→ **WHAT TO PRODUCE**
Retype, word for word, each line between the lines holding "Task: Close the Properties dialog" and "Given: Open the request Settings tab", inclusive, and leave the rest of the data alone.

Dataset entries
━━━

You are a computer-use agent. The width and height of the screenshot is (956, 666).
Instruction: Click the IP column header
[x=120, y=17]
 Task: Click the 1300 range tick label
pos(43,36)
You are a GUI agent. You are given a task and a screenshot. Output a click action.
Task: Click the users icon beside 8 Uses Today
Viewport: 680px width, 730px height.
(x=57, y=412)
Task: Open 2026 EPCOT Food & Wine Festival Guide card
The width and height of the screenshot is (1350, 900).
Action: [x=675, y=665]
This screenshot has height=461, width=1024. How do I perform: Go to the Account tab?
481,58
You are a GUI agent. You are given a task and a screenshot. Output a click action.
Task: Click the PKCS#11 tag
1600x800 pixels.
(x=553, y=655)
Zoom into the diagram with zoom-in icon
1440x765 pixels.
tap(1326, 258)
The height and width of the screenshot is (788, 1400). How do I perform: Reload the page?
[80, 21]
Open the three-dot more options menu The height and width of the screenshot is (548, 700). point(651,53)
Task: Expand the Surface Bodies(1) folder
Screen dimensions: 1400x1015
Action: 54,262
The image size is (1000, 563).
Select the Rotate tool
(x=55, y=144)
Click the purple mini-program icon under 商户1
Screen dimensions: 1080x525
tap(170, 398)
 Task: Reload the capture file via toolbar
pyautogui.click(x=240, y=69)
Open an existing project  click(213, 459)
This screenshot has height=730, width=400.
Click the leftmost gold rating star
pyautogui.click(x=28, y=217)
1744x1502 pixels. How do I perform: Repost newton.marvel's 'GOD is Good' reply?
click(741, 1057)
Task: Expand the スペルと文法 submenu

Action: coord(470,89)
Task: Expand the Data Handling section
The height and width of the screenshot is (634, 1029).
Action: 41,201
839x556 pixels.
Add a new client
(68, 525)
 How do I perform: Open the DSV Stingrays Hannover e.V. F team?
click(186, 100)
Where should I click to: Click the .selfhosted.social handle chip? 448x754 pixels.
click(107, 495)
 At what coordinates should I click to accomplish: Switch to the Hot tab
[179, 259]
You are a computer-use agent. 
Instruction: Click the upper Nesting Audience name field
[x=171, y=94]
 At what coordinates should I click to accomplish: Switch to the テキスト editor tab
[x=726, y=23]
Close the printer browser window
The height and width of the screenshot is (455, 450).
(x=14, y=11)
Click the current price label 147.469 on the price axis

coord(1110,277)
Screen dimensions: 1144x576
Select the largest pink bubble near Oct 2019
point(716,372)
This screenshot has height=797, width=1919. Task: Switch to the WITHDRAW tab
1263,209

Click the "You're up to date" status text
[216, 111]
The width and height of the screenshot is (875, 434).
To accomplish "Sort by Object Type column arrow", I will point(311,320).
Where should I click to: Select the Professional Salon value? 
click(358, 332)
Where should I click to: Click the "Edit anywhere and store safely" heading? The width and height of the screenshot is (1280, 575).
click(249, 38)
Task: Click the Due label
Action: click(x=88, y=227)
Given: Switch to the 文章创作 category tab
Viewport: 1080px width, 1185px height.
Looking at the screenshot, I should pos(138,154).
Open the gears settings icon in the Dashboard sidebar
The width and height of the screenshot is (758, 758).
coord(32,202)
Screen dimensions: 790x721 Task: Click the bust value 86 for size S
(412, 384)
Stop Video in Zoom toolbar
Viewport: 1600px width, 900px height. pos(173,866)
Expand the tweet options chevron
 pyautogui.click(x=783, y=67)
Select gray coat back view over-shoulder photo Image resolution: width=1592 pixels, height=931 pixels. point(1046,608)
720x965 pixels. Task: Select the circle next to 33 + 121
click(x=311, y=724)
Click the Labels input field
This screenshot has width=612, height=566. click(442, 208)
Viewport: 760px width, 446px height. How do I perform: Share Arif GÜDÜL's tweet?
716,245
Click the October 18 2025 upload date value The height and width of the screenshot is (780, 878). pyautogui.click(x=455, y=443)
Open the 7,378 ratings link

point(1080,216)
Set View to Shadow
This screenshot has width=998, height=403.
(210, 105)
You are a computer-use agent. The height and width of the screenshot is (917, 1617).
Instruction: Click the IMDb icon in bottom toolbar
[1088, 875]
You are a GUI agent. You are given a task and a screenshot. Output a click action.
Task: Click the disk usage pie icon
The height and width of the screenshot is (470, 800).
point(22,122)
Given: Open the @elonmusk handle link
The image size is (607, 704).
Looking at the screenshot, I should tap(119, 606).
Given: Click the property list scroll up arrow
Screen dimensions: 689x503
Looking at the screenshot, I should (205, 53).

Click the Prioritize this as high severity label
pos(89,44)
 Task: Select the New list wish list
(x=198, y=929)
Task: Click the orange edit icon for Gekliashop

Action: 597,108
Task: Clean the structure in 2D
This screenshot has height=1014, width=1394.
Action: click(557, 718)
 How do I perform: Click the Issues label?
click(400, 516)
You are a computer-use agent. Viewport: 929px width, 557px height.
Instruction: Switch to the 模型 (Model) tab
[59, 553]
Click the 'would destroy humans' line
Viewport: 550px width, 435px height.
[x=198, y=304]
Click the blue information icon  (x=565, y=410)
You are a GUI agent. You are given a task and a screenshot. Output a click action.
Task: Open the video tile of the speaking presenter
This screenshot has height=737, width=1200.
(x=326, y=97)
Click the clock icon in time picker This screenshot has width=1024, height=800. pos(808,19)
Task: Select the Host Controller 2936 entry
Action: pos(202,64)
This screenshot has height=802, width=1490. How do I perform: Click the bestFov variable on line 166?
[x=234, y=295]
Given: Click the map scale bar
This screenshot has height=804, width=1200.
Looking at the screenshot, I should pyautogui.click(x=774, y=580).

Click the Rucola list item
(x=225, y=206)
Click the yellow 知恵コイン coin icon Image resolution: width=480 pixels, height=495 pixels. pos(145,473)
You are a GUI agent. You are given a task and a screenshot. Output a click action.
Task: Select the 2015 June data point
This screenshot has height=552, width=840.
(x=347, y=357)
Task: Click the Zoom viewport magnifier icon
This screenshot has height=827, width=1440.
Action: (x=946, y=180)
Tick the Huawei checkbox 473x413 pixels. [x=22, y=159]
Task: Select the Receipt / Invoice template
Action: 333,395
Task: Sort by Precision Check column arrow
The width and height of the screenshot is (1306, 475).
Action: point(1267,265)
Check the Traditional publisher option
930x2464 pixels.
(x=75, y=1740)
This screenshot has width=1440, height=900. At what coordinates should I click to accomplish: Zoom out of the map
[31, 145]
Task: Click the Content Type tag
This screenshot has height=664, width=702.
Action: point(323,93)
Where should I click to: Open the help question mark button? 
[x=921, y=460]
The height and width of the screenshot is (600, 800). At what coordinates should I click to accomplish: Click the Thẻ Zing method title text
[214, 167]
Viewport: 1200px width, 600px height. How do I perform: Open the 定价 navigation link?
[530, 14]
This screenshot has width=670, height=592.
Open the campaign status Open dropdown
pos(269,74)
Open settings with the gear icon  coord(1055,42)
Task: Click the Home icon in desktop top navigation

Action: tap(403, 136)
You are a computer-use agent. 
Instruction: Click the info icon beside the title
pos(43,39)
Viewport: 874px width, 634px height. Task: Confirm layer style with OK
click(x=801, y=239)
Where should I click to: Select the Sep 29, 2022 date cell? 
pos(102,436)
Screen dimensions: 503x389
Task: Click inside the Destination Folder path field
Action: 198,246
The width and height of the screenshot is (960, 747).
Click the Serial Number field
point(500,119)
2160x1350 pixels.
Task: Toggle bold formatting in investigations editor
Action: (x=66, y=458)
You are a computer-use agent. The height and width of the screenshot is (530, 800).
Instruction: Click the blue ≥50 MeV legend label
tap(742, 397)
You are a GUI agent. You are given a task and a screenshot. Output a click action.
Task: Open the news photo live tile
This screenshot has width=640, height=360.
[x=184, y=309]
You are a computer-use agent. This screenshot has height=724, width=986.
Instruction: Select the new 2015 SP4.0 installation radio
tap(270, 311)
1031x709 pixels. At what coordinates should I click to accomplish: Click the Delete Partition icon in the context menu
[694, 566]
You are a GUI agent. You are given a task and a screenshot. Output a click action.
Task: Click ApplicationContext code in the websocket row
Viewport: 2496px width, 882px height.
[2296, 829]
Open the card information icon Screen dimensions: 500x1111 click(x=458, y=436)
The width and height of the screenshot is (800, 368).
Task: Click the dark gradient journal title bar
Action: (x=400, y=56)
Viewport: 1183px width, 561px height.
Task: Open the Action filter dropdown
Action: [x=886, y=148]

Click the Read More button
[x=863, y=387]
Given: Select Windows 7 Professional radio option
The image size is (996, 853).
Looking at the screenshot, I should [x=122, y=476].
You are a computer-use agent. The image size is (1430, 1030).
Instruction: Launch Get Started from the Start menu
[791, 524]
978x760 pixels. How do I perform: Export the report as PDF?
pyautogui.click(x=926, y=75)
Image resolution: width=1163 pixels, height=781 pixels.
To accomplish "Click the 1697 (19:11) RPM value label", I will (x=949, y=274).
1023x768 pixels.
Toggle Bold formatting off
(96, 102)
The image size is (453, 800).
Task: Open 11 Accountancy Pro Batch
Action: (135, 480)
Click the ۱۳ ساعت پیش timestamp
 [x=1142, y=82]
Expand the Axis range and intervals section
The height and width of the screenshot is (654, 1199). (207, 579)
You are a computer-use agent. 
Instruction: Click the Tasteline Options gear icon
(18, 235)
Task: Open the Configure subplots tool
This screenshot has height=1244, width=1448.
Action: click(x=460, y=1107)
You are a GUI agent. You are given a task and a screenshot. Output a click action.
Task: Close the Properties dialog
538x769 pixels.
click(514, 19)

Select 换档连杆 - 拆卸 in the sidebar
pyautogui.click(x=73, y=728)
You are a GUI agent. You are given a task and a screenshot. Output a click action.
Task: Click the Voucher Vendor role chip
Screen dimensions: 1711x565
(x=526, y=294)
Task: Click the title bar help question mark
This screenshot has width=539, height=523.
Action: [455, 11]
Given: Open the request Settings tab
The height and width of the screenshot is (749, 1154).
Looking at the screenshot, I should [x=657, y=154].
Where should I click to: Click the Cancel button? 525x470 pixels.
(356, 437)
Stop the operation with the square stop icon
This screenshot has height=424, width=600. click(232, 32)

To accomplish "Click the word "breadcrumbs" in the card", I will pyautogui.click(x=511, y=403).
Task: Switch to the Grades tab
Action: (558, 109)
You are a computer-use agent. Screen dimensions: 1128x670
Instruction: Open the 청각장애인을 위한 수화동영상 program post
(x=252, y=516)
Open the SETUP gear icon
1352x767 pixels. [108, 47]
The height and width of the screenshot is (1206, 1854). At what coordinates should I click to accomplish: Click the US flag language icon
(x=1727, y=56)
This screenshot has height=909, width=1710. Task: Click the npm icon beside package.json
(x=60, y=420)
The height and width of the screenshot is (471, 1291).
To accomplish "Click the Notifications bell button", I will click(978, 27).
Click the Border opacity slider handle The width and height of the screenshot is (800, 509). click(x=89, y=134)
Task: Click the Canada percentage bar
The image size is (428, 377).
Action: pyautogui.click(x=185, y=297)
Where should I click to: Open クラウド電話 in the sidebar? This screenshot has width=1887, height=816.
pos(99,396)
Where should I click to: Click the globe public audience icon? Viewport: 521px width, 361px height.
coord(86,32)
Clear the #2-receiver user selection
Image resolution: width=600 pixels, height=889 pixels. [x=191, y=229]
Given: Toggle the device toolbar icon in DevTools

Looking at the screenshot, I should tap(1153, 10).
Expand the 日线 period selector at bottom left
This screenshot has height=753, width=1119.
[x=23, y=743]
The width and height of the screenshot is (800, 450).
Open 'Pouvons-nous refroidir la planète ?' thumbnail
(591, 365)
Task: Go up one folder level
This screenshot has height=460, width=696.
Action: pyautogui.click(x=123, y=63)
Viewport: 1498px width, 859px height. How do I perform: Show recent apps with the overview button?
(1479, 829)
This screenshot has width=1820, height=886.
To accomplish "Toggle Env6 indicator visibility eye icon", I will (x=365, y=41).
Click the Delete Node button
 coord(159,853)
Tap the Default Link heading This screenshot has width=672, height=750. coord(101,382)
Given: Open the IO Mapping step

━━━

→ **TASK RESULT**
Task: Close the Properties dialog
538x769 pixels.
click(514, 19)

Select 换档连杆 - 拆卸 in the sidebar
pyautogui.click(x=73, y=728)
You are a GUI agent. You are given a task and a screenshot. Output a click action.
Task: Click the Voucher Vendor role chip
Screen dimensions: 1711x565
(x=526, y=294)
Task: Click the title bar help question mark
This screenshot has width=539, height=523.
Action: [455, 11]
Given: Open the request Settings tab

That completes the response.